What most people don't realize is that in a pixel based program such as PS (ie, in contrast to a vector based program such as Illustrator), every time you rotate, or even scale an image by some arbitrary amount, you lose some detail. This is most obvious at sharp edges, but it occurs throughout an image. If your next rotation step is based on the results of the previous rotation, the loss of detail adds up almost perfectly linearly (ie, not exponentially) with the number of steps.
For example, here is a starting image that consists of a 700px wide red rectangle on a black background. It has pixel-sharp edges.
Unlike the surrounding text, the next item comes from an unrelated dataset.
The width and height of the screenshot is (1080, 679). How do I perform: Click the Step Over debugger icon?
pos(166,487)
Next, here is the result Sam's method (b) applied in a series of 5 degree steps, rotating the rectangle 360 degrees around its center:
As you can see, the edge became wavy and soft. If I had done two complete rotations instead of one, the waviness and softness would each have been twice as much.
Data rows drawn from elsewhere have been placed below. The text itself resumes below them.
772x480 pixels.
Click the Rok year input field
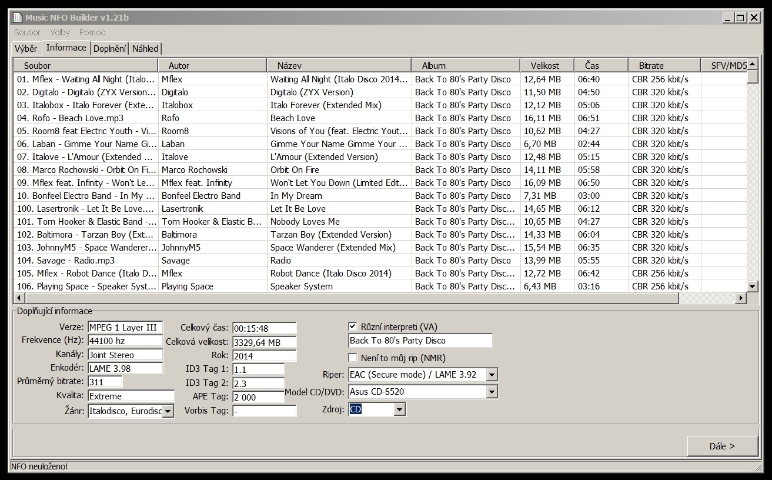pyautogui.click(x=264, y=355)
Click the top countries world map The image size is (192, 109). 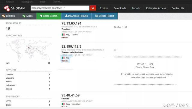tap(29, 50)
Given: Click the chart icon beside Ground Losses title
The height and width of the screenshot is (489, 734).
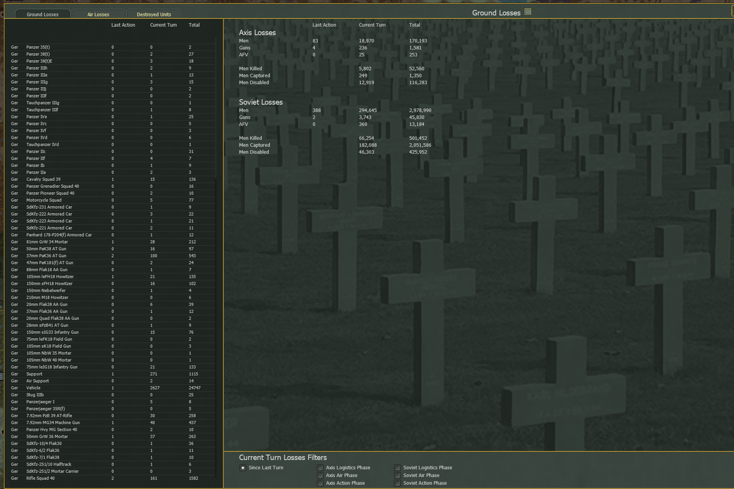Looking at the screenshot, I should pyautogui.click(x=527, y=12).
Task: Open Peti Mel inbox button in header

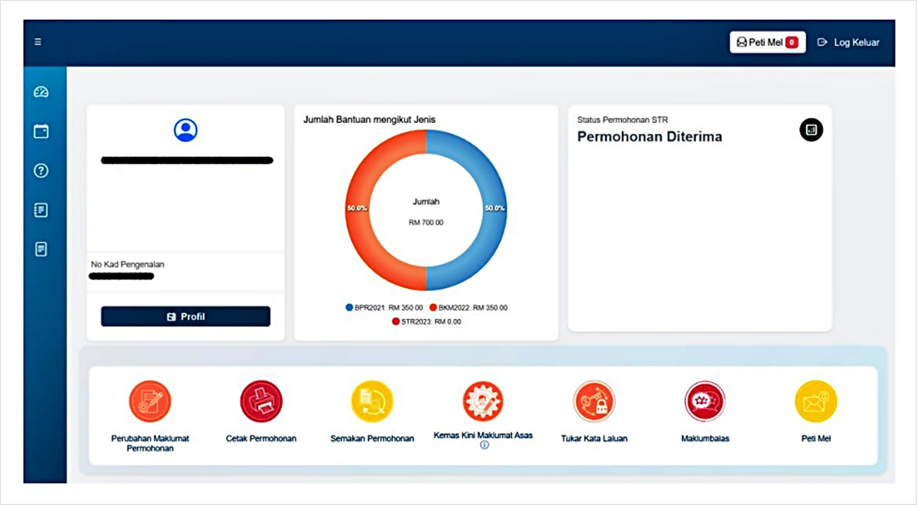Action: click(x=766, y=43)
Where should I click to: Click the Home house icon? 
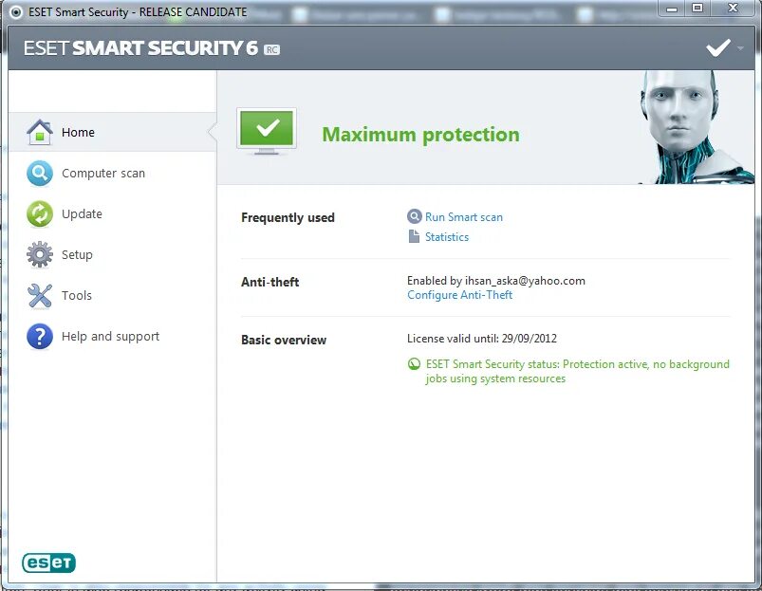coord(39,132)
I used the plain "bicubic" interpolation method option for rotations. If I had used "bicubic softer", there would have been less waviness but more softness. If I had used the nearest neighbor (NN) interpolation method, the edge would have remained pixel sharp, but there would have been little triangle-like serrations along the edges.
Also, the larger the pixel dimensions of the objects being rotated, the waviness / softness becomes smaller as a fraction of the total size of the object. Since you were working on an object with very small pixel dimensions, these effects were fractionally much larger in your case and caused the "ripples" in your spinner.
The reason that Sam asked about method (a) is that this is the preferable method. This way, each new layer would be only one rotation away from the original, and the errors would not be cumulative like they are in method (b).
Another method that would greatly reduce this problem (and still be very easy from the POV of convenient repetitive keystrokes) is to start with a much larger image, say photographic sized, ie, several thousand pixels on a side, do your rotations and any other transformations you need at that scale, and then, as the next to the last step before you make an animated GIF out of the layers, down-rez it to the final size you need for your spinner.
HTH,
Tom M
PS - BTW, I changed the title of this thread to reflect the fact that these types of errors are simply cumulative, not geometrically increasing, and certainly not exponentially increasing with the total number of steps.
PPS - If you are familiar with PS's vector tools, you can successively rotate shapes / paths without running into this problem because they are not based on the discrete nature of individual pixels.